═════ Dataset records ═════

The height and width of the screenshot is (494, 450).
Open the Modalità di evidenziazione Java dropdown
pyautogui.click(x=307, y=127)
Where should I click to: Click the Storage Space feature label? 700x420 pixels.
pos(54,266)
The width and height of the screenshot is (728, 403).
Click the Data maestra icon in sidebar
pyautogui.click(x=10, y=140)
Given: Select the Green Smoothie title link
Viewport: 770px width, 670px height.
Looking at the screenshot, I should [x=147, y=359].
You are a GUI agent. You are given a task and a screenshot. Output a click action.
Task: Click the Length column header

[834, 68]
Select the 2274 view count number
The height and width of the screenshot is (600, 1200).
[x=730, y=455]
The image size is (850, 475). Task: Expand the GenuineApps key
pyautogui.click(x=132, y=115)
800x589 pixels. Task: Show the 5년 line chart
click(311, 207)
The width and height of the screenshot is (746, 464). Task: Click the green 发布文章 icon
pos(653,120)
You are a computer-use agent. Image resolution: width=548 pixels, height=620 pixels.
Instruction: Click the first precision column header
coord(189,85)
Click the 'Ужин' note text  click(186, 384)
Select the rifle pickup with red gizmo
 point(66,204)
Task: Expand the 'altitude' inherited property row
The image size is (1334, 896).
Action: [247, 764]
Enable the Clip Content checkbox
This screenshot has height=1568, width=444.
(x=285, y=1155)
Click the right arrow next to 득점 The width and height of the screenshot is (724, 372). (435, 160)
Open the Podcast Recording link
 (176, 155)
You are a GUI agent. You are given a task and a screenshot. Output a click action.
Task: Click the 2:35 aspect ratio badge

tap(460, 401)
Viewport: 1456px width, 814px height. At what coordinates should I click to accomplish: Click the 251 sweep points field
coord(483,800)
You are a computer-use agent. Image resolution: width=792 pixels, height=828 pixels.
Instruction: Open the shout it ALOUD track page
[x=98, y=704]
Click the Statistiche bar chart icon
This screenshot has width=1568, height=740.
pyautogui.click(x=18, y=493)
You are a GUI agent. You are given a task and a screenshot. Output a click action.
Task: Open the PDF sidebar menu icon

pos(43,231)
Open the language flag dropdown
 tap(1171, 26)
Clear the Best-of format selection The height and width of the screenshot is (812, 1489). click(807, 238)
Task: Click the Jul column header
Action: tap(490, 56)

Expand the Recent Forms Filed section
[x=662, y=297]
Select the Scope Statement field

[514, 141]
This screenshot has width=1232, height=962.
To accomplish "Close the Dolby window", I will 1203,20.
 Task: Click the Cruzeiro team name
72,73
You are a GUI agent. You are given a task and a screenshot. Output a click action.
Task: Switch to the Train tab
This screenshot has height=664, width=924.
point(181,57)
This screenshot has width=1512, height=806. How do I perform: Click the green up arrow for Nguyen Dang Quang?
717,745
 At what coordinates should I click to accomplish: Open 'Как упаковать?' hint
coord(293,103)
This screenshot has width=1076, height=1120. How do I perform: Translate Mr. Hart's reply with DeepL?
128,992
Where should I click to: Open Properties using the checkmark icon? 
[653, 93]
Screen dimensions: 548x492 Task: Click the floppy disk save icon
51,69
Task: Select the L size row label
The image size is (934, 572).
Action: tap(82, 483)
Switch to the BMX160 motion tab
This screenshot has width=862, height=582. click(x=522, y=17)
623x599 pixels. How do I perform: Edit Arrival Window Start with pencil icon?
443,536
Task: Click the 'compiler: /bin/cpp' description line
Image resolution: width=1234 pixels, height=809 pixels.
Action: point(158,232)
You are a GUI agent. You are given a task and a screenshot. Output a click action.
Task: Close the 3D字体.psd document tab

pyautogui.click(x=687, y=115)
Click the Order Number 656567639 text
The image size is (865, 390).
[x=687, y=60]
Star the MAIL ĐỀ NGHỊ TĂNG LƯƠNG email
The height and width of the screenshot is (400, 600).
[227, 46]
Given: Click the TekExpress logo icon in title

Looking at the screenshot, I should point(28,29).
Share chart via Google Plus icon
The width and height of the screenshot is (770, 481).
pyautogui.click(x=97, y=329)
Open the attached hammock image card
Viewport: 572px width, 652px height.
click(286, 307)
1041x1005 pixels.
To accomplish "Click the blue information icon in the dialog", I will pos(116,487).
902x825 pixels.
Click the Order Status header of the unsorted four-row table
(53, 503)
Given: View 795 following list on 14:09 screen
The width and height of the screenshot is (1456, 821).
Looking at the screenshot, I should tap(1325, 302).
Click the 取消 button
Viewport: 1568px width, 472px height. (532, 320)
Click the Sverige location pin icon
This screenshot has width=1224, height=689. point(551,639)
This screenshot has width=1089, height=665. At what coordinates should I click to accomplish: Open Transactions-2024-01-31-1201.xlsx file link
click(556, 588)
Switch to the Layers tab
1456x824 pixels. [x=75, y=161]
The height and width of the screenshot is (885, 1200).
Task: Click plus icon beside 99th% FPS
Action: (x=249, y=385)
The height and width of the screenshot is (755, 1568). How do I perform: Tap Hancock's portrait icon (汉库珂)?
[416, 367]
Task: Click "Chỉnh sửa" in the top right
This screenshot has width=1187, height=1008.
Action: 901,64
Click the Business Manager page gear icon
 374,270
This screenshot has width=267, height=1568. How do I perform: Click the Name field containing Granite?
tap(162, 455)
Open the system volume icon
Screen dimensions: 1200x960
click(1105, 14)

═════

## What is needed
Exactly as written above, reproduce all of the entries.

## Solution below
The height and width of the screenshot is (494, 450).
Open the Modalità di evidenziazione Java dropdown
pyautogui.click(x=307, y=127)
Where should I click to: Click the Storage Space feature label? 700x420 pixels.
pos(54,266)
The width and height of the screenshot is (728, 403).
Click the Data maestra icon in sidebar
pyautogui.click(x=10, y=140)
Given: Select the Green Smoothie title link
Viewport: 770px width, 670px height.
Looking at the screenshot, I should [x=147, y=359].
You are a GUI agent. You are given a task and a screenshot. Output a click action.
Task: Click the Length column header

[834, 68]
Select the 2274 view count number
The height and width of the screenshot is (600, 1200).
[x=730, y=455]
The image size is (850, 475). Task: Expand the GenuineApps key
pyautogui.click(x=132, y=115)
800x589 pixels. Task: Show the 5년 line chart
click(311, 207)
The width and height of the screenshot is (746, 464). Task: Click the green 发布文章 icon
pos(653,120)
You are a computer-use agent. Image resolution: width=548 pixels, height=620 pixels.
Instruction: Click the first precision column header
coord(189,85)
Click the 'Ужин' note text  click(186, 384)
Select the rifle pickup with red gizmo
 point(66,204)
Task: Expand the 'altitude' inherited property row
The image size is (1334, 896).
Action: [247, 764]
Enable the Clip Content checkbox
This screenshot has height=1568, width=444.
(x=285, y=1155)
Click the right arrow next to 득점 The width and height of the screenshot is (724, 372). (435, 160)
Open the Podcast Recording link
 (176, 155)
You are a GUI agent. You are given a task and a screenshot. Output a click action.
Task: Click the 2:35 aspect ratio badge

tap(460, 401)
Viewport: 1456px width, 814px height. At what coordinates should I click to accomplish: Click the 251 sweep points field
coord(483,800)
You are a computer-use agent. Image resolution: width=792 pixels, height=828 pixels.
Instruction: Open the shout it ALOUD track page
[x=98, y=704]
Click the Statistiche bar chart icon
This screenshot has width=1568, height=740.
pyautogui.click(x=18, y=493)
You are a GUI agent. You are given a task and a screenshot. Output a click action.
Task: Open the PDF sidebar menu icon

pos(43,231)
Open the language flag dropdown
 tap(1171, 26)
Clear the Best-of format selection The height and width of the screenshot is (812, 1489). click(807, 238)
Task: Click the Jul column header
Action: tap(490, 56)

Expand the Recent Forms Filed section
[x=662, y=297]
Select the Scope Statement field

[514, 141]
This screenshot has width=1232, height=962.
To accomplish "Close the Dolby window", I will 1203,20.
 Task: Click the Cruzeiro team name
72,73
You are a GUI agent. You are given a task and a screenshot. Output a click action.
Task: Switch to the Train tab
This screenshot has height=664, width=924.
point(181,57)
This screenshot has width=1512, height=806. How do I perform: Click the green up arrow for Nguyen Dang Quang?
717,745
 At what coordinates should I click to accomplish: Open 'Как упаковать?' hint
coord(293,103)
This screenshot has width=1076, height=1120. How do I perform: Translate Mr. Hart's reply with DeepL?
128,992
Where should I click to: Open Properties using the checkmark icon? 
[653, 93]
Screen dimensions: 548x492 Task: Click the floppy disk save icon
51,69
Task: Select the L size row label
The image size is (934, 572).
Action: tap(82, 483)
Switch to the BMX160 motion tab
This screenshot has width=862, height=582. click(x=522, y=17)
623x599 pixels. How do I perform: Edit Arrival Window Start with pencil icon?
443,536
Task: Click the 'compiler: /bin/cpp' description line
Image resolution: width=1234 pixels, height=809 pixels.
Action: point(158,232)
You are a GUI agent. You are given a task and a screenshot. Output a click action.
Task: Close the 3D字体.psd document tab

pyautogui.click(x=687, y=115)
Click the Order Number 656567639 text
The image size is (865, 390).
[x=687, y=60]
Star the MAIL ĐỀ NGHỊ TĂNG LƯƠNG email
The height and width of the screenshot is (400, 600).
[227, 46]
Given: Click the TekExpress logo icon in title

Looking at the screenshot, I should point(28,29).
Share chart via Google Plus icon
The width and height of the screenshot is (770, 481).
pyautogui.click(x=97, y=329)
Open the attached hammock image card
Viewport: 572px width, 652px height.
click(286, 307)
1041x1005 pixels.
To accomplish "Click the blue information icon in the dialog", I will pos(116,487).
902x825 pixels.
Click the Order Status header of the unsorted four-row table
(53, 503)
Given: View 795 following list on 14:09 screen
The width and height of the screenshot is (1456, 821).
Looking at the screenshot, I should tap(1325, 302).
Click the 取消 button
Viewport: 1568px width, 472px height. (532, 320)
Click the Sverige location pin icon
This screenshot has width=1224, height=689. point(551,639)
This screenshot has width=1089, height=665. At what coordinates should I click to accomplish: Open Transactions-2024-01-31-1201.xlsx file link
click(556, 588)
Switch to the Layers tab
1456x824 pixels. [x=75, y=161]
The height and width of the screenshot is (885, 1200).
Task: Click plus icon beside 99th% FPS
Action: (x=249, y=385)
The height and width of the screenshot is (755, 1568). How do I perform: Tap Hancock's portrait icon (汉库珂)?
[416, 367]
Task: Click "Chỉnh sửa" in the top right
This screenshot has width=1187, height=1008.
Action: 901,64
Click the Business Manager page gear icon
 374,270
This screenshot has width=267, height=1568. How do I perform: Click the Name field containing Granite?
tap(162, 455)
Open the system volume icon
Screen dimensions: 1200x960
click(1105, 14)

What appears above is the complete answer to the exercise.